This article by Policy Scotland members appeared in The Herald on September 13th
By Ana Langer, Michael Comerford and Des McNulty
The role of social media in broadening the conversation during the independence referendum is highlighted in research we have conducted. During the campaign, extensive use was made of social media. Both official campaigns used Twitter as a broadcast channel to draw attention to and reinforce campaign messages. The immediacy of Twitter made it especially useful to campaign managers in relaying information to journalists and activists. Leaders of the campaigns, Nicola Sturgeon and Blair Macdougall, were amongst the most frequent tweeters.

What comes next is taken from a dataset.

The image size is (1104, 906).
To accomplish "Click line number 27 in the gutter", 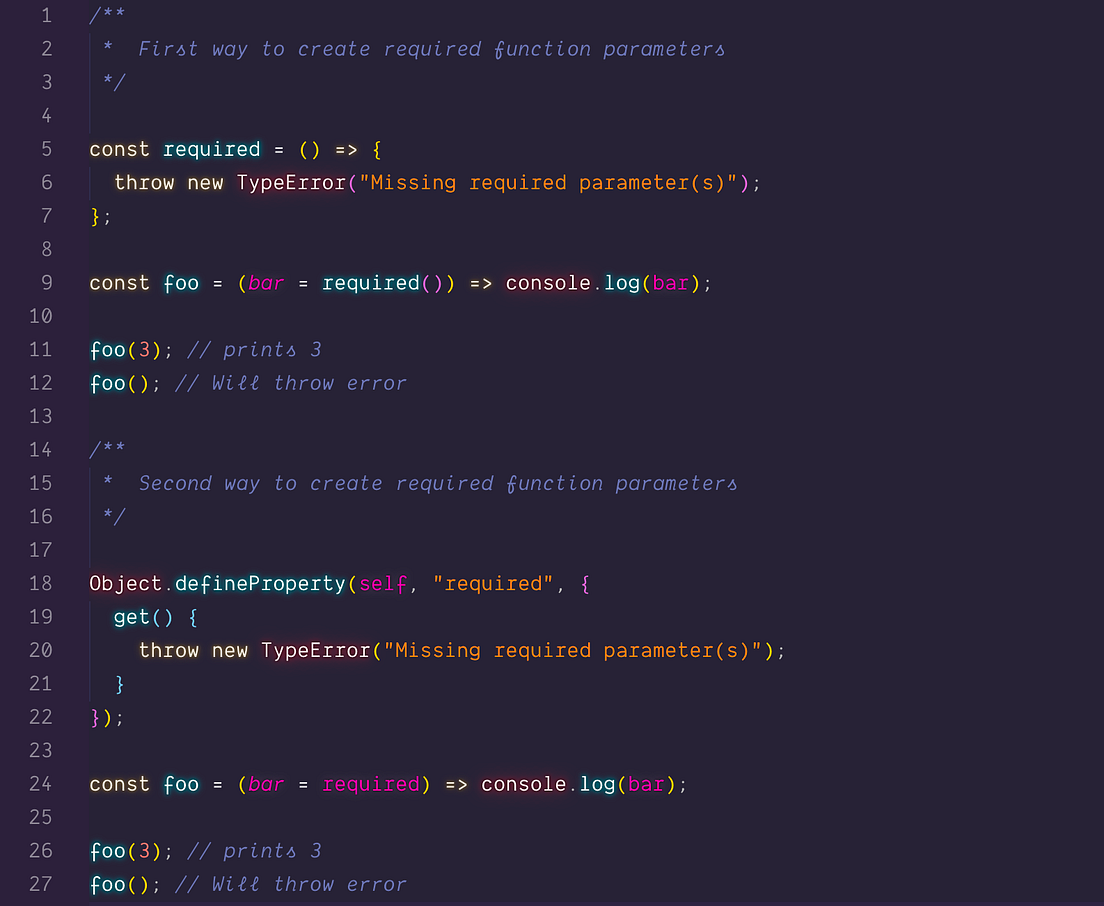I will pyautogui.click(x=41, y=884).
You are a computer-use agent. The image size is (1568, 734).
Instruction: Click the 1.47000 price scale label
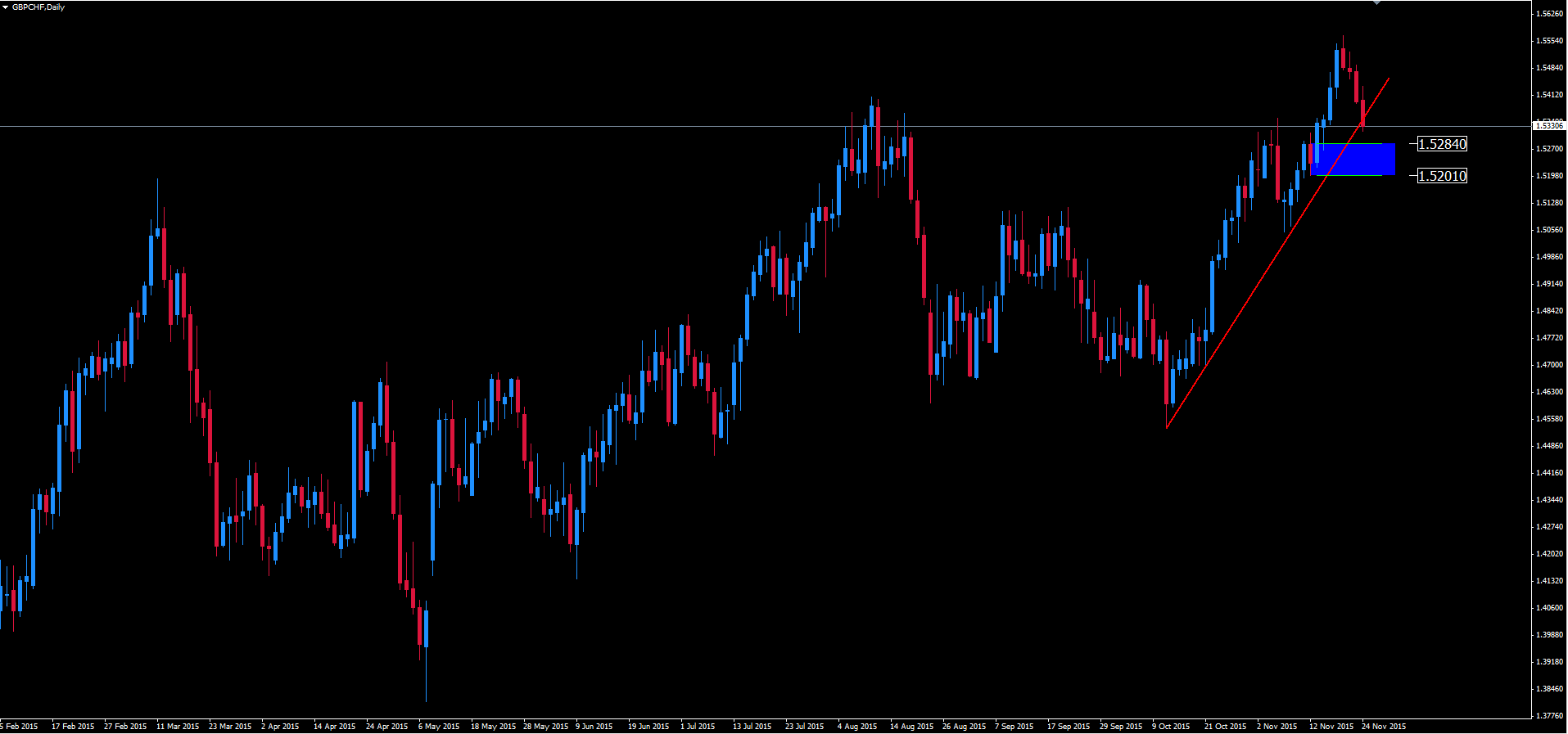(x=1549, y=365)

But many people who were not professional politicians also used Twitter to express their opinions. Some 2.8 million twitter messages using #indyref from 145,000 separate accounts between January and September 2014 were collected and the content and the patterns of interaction were analysed. We found a huge discrepancy in activity levels between the Yes and No sides. Although it is not always possible from just the tweets to detect whether a user is a Yes or a No supporter, of the 10 most re-tweeted messages, seven were in favour of Yes and three were neutral.
The differences were not confined to the numbers on each side. When we analysed the direction of interactions between users, it was clear that No supporters were more passive (simply receiving or retweeting messages) than Yes supporters, many more of whom were exchanging information and comments through their networks. Uncommitted people joining #indyref conversation at any point during the campaign would have found the range of pro-independence views being expressed through twitter much livelier and more diverse. Our data showed that pro-independence organisations such as National Collective (@wearenational) had a very active and interactive digital media presence, to the extent that they appear on our map of twitter traffic as distinct nodes.
To understand what was going on behind the tweets we conducted in-depth interviews with those who ran the respective official campaigns, asking how they used social media and how it fitted into their strategies for achieving their campaign goals. Labour, the Conservatives and Liberal Democrats formed Better Together with the sole objective of ensuring a No vote, never intending that it should continue after the referendum was over. Organisers ran a highly centralised operation, which relentlessly targeted floating voters, attacking SNP proposals rather than putting forward a shared vision. This was based on polling data that suggested that undecided voters were worried about the impact of independence on the country’s economic prospects and the possible adverse consequences for themselves. Social media activities were tightly controlled from the centre. A senior manager of the No campaign told us: “Nothing with the Better Together brand could be run without editorial control by staff members.”
The Yes campaign was much more permissive. Its primary goal was securing a Yes vote and there was a similar focus on undecided voters. However, Yes Scotland believed that it had to build momentum from the ground up, harness the energies of supporters, enthuse new recruits and bring together lots of disparate groups in the attempt to create a national movement rather than fight a traditional election campaign.
The more loosely organised and grassroots orientated structure of the Yes campaign encouraged more people to channel their energies into a variety of activities including the use of social media.
Its narrative of hope and change, which enabled supporters to project their own aspirations onto their shared cause, was more conducive to social media activity than the negative tone of Better Together. Social media platforms are increasingly important as campaign tools. In the Scottish referendum both sides used Twitter as a uni-directional method for conveying campaign messages. But Yes campaign managers adopted a more inclusive and flexible approach, encouraging people to contribute and share their ideas whereas the No campaign was more rigid and controlling, with consequences that are visible in our analysis of patterns of use.
Losing the social media war was not decisive in determining the outcome of the referendum. Better Together won the vote and immediately left the political stage. Arguably both campaigns achieved what they set out to do, even if that was not apparent when the referendum result was declared. Although the Yes side failed to achieve victory, its social media strategy helped the SNP and its allies in engaging people and building a momentum for change that has resulted in seismic shifts in the balance of political power in Scotland.
Dr Langer, Dr Comerford and Des McNulty are researchers at the University of Glasgow.